3 Steps to Claiming the Maximum Monthly Social Security Benefit of $ 3,895

The typical Social Security senior receives $ 1,543 per month. And while that sum, combined with distributions from a retirement savings plan, can make for a comfortable lifestyle, not everyone has a pile of money in an IRA or 401 (k).
The good news, however, is that while the average beneficiary today collects $ 1,543 per month in Social Security, you have the potential to collect much more. In fact, if you play your cards right, you could end up with as much as $ 3,895 per month, which is the maximum benefit you can get this year.
Here are three steps to claiming the highest Social Security benefit possible – and enjoying much more financial freedom during your retirement years.
Image source: Getty Images.
1. Increase your income as much as you can
The social security benefit to which you are entitled is neither arbitrary nor universal. Rather, it is based on your specific salary history. And so the more money you earn, the higher your profit will be.

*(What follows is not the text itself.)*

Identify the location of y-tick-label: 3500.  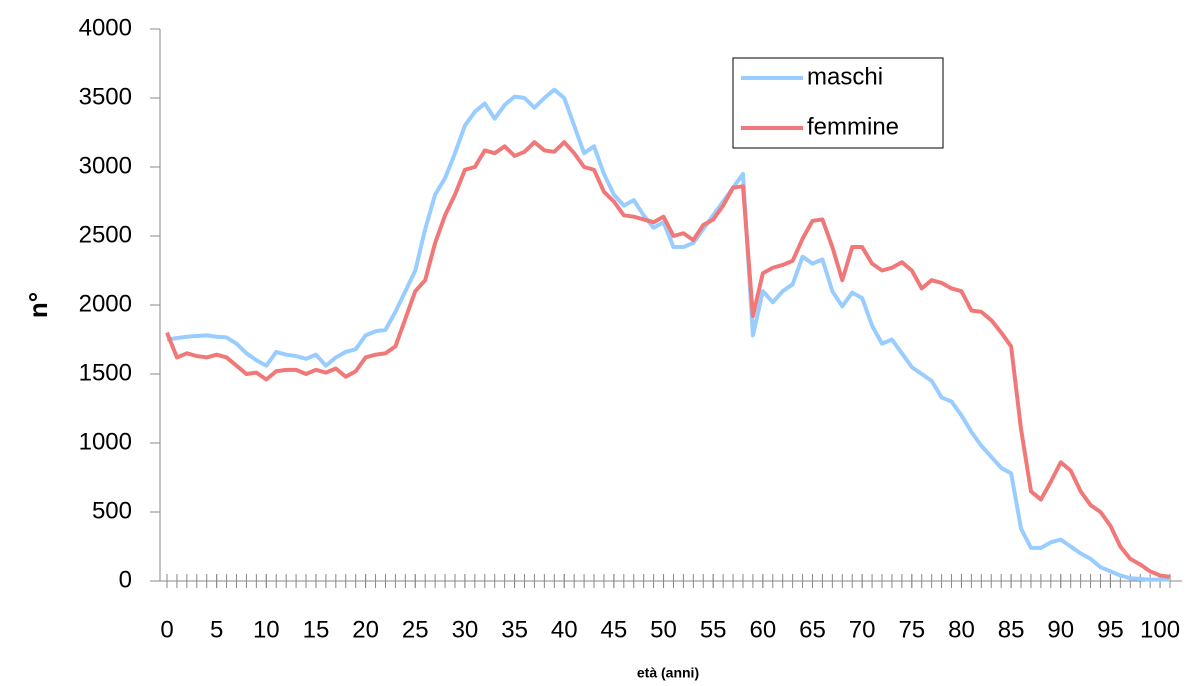
(106, 96).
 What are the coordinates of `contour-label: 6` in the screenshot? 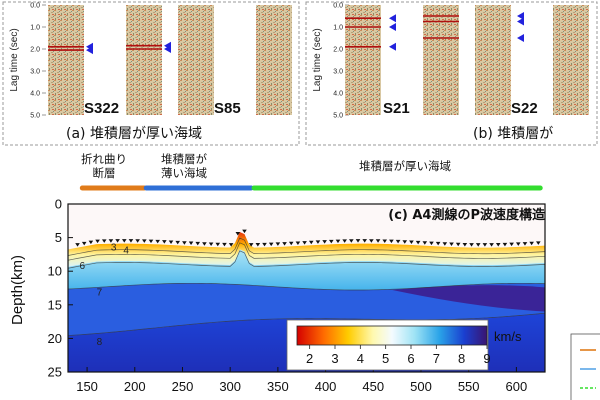 It's located at (82, 266).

Now, to get the maximum social security benefits, you will need to earn the maximum salary subject to social security taxes. Each year, a salary cap is put in place to determine the amount of income taxed for social security purposes. In 2020, it was $ 137,700. This year, it’s $ 142,800.
Once your income exceeds this salary cap, it is no longer taken into account for Social Security purposes – and neither is it taxed. In other words, as long as you earn $ 142,800 this year, you will be preparing for the maximum retirement benefit.
One thing you need to know is that it’s not just your salary that counts towards the salary cap. If you make $ 130,000 a year but earn $ 12,800 more with a side job, that puts you at $ 142,800 for Social Security purposes.
Of course, not everyone will manage to earn an income equal to or greater than the annual Social Security salary cap. But if you’re at dawn, doing a little side work might get you there.
2. Work at least 35 years
Your career can last well over 35 years if you start working in your early twenties and continue until your late sixties. But it is only your best paid 35 years of work that counts when calculating your social security benefit.
What this does mean, however, is that it’s important to work 35 full years, even if you have a higher income. Otherwise, for each year you miss an income, you will have a $ 0 factored into your benefit calculation, which will leave you with a lower monthly benefit in retirement.
3. Delay your deposit as long as possible
Even if your annual income meets or exceeds the Social Security salary cap, that is not enough to get the highest possible monthly benefit. To do this, you will also need to delay your deposit beyond full retirement age.
Full retirement age is when you can claim your full monthly benefit. If you were born in 1960 or later, this age is 67. Otherwise it’s 66, or 66 and a number of months.
For each year that you delay filing after full retirement age, your benefits increase by 8%, up to age 70. At this point, you can no longer accumulate deferred retirement credits. But if you don’t claim any benefits until age 70, you could walk away with $ 3,895 a month.
Claiming the maximum of $ 3,895 per month in Social Security benefits is not an easy thing to do. But even if you fail to withdraw $ 3,895 per month from Social Security, these steps could help you get a higher benefit for life. And it’s a great way to give yourself financial peace of mind for retirement.